Last week, Haystack crossed the bar of 200 installs on Google Play! We want to take this opportunity to thank our users as your collaboration is extremely valuable for us in our research efforts to illuminate the fast-evolving mobile ecosystem.
If you haven’t tried Haystack yet, we would like to invite you to install it. Haystack is a tool developed by a group of academic researchers at the International Computer Science Institute and UC Berkeley in collaboration with Stony Brook University. Haystack analyzes the traffic generated by the apps running on your phone so you can understand how they communicate with online services, and whether they leak any sensitive information about you or about your device. Haystack is available for free on Google Play.
How does Haystack work?
Your phone hosts a rich array of information about you and your activities. This includes a range of identifiers that can enable sites to track you, as well as data about your device, your installed apps, your accounts, and your location.
Sometimes apps require information to provide useful functions of the app, or to adapt content to your device. For example, a Maps application of course needs to know your exact location. But in other cases, apps may collect and upload privacy-sensitive information for advertising, analytics, and tracking purposes. We consider these to be privacy-sensitive leaks but it is up to you to decide whether you want to continue using the app.
Android uses a permission model to control how applications access sensitive resources, but it does not really help you to know which organizations collect data about you or your device. Haystack aims to fill this gap.
The ICSI Haystack app helps you to identify which apps leak information about you, where your apps connect to, which protocols they use and it finally informs you about the organizations collecting this information, even when the apps use encryption techniques like TLS/SSL (i.e., the technology providing the “S” for Secure in HTTPS). We accomplish this by a technique known as TLS Interception. If you want to disable or enable TLS interception at any time, you can easily do it on the app settings.
Haystack requires access to a number of Android permissions to capture your app’s traffic and to identify privacy leaks. If you want to know more specific details, or if you want to know how Haystack will affect your battery life or performance, you can read our paper. We tried our best to minimize Haystack’s overhead and we will continue investigating new techniques to improve its performance.
A note about Samsung devices: We have noticed that Haystack cannot intercept app traffic in many Samsung devices. In some cases, it only intercepts DNS traffic, and in others it only works when connected over WiFi. Please, accept our apologies. We are investigating the underlying problem to come with a solution but it is possible that this is a device or firmware limitation. Users of other Android VPN clients available in Google Play also reported similar problems. To minimize user’s frustration, we have not listed Samsung devices in the list of supported devices in our Google Play listing.
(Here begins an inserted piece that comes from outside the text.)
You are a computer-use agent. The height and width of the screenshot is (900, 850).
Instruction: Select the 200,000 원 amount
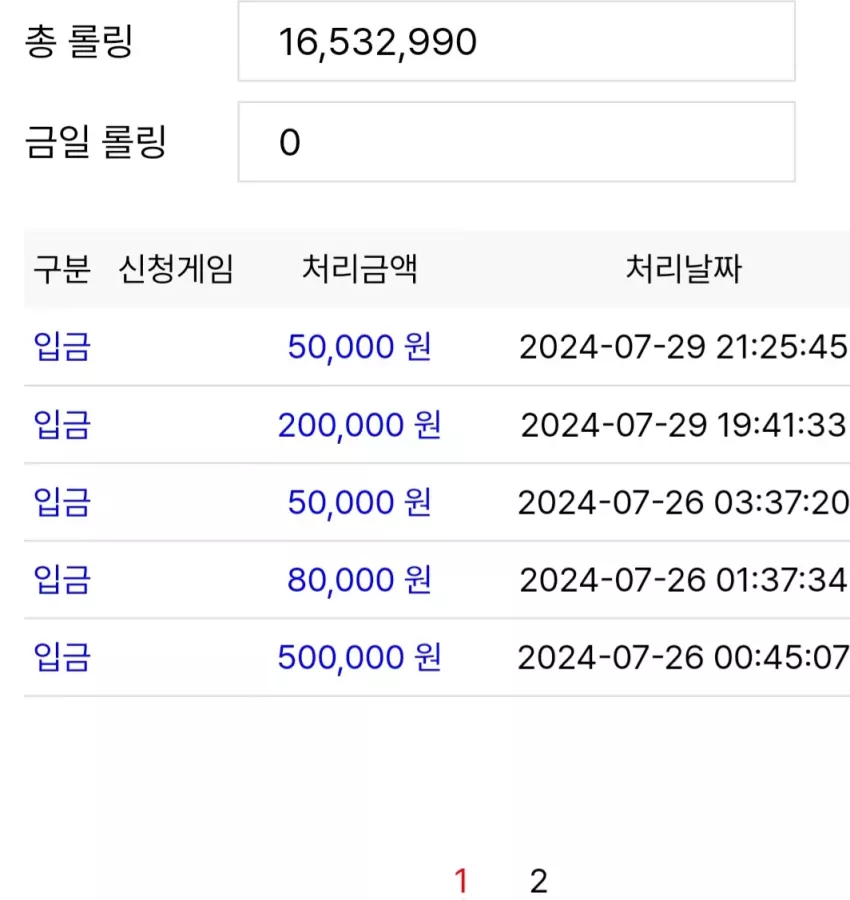[359, 425]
Nevertheless, you can install and try Haystack using this direct link to the APK under your own responsibility.
Haystack is also a tool to research the mobile ecosystem at scale. The mobile ecosystem is fast-evolving and it is difficult to identify new players and services and how app developers integrate their services. In fact, it is also important to know how secure are data communications across all apps and whether developers are implementing countermeasures against potential attacks.
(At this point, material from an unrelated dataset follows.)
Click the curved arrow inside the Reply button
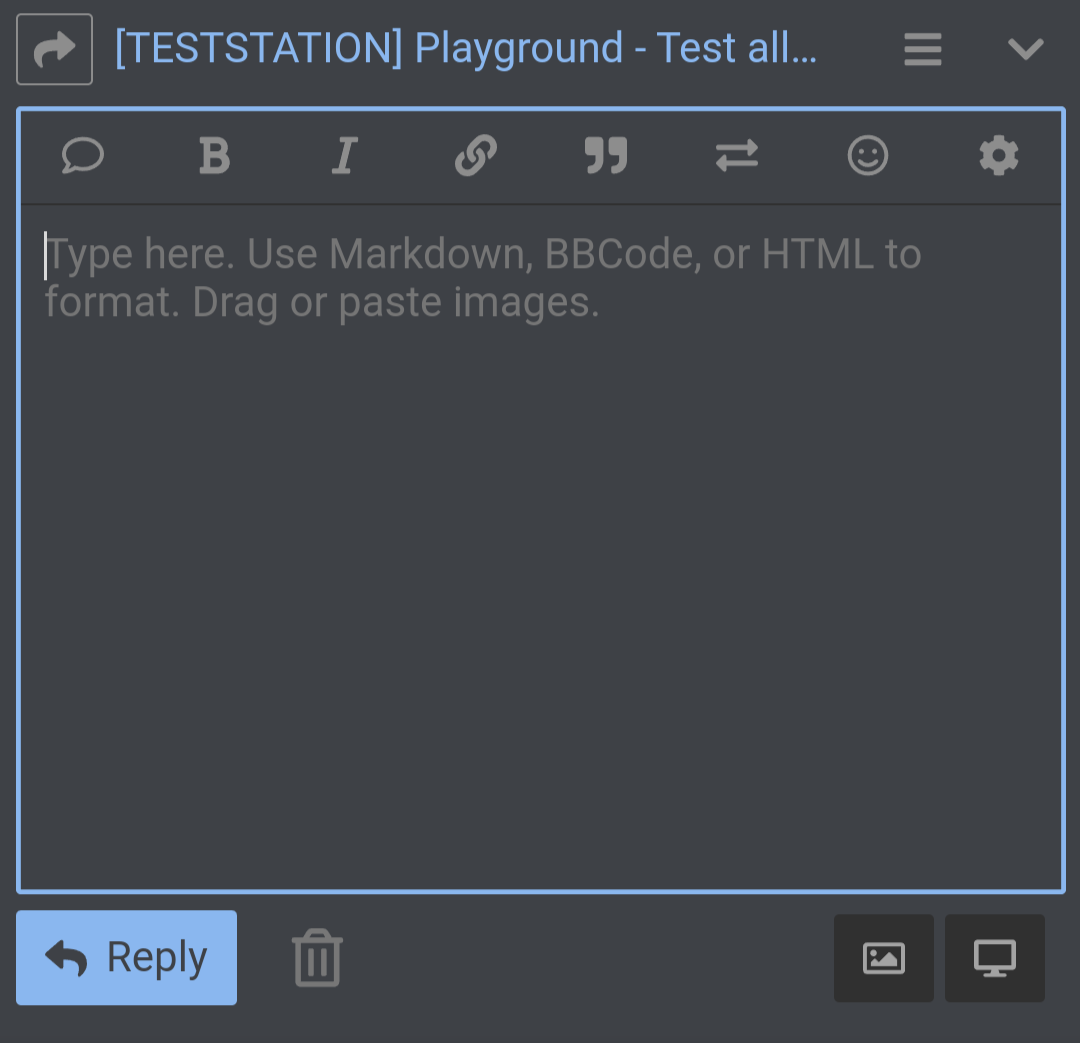Screen dimensions: 1080x1043 pos(66,958)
Your collaboration is very important to successfully achieve our research goals. However, in order to perform our studies, we need to collect certain pieces of information about how your apps behave. We do this without compromising your privacy by aggregating and anonymizing our traces. For instance, we want to know that an application leaked a unique identifier like the IMEI to a given server using TLS while the screen was off, but we do not want to know who you are, which apps you run, the value of the IMEI, neither your location nor your IP address. All your personal data remains on your phone!
Because of this data sanitization process, ICSI-UC Berkeley’s Committee for Protection of Human Subjects (IRB) has not considered this study as a human-subject study. If you have any questions about our data collection process, we strongly encourage you to send us an email to haystack-help“@”icsi.berkeley.edu.
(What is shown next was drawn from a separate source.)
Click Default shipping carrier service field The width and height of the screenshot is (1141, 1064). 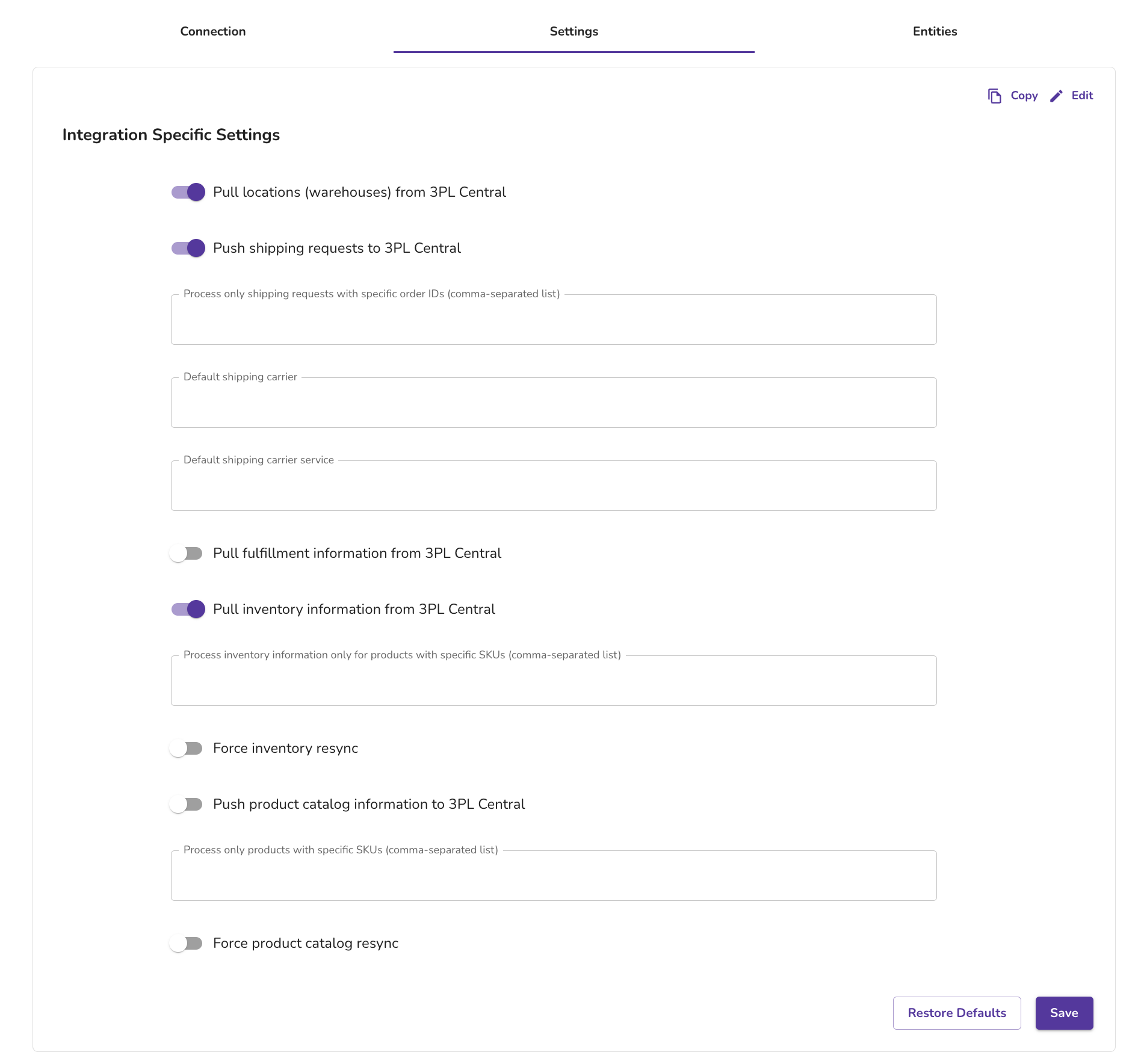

Thanks to our first 200 users, we have identified 423 apps leaking information to 2,995 unique domains (many of them, owned by the same organization as in the case of Google Services). The figure below shows the most popular online services among our monitored apps: 9/12 of them belong to Google.
The interactive figure below illustrates the network of apps leaking sensitive information and the organizations collecting it as seen by Haystack. The color of the edges represent whether the developer uploads securely the data with TLS by default (in blue) or if we have at least one record of an insecure flow (red). Nearly 72% of the privacy leaks happened over HTTPS/TLS. This stress the need to intercept TLS traffic locally in order to identify those leaks. We cannot access completely or partially the flows for certain apps like Mega, Uber and Twitter as they implement effective countermeasures against TLS interception.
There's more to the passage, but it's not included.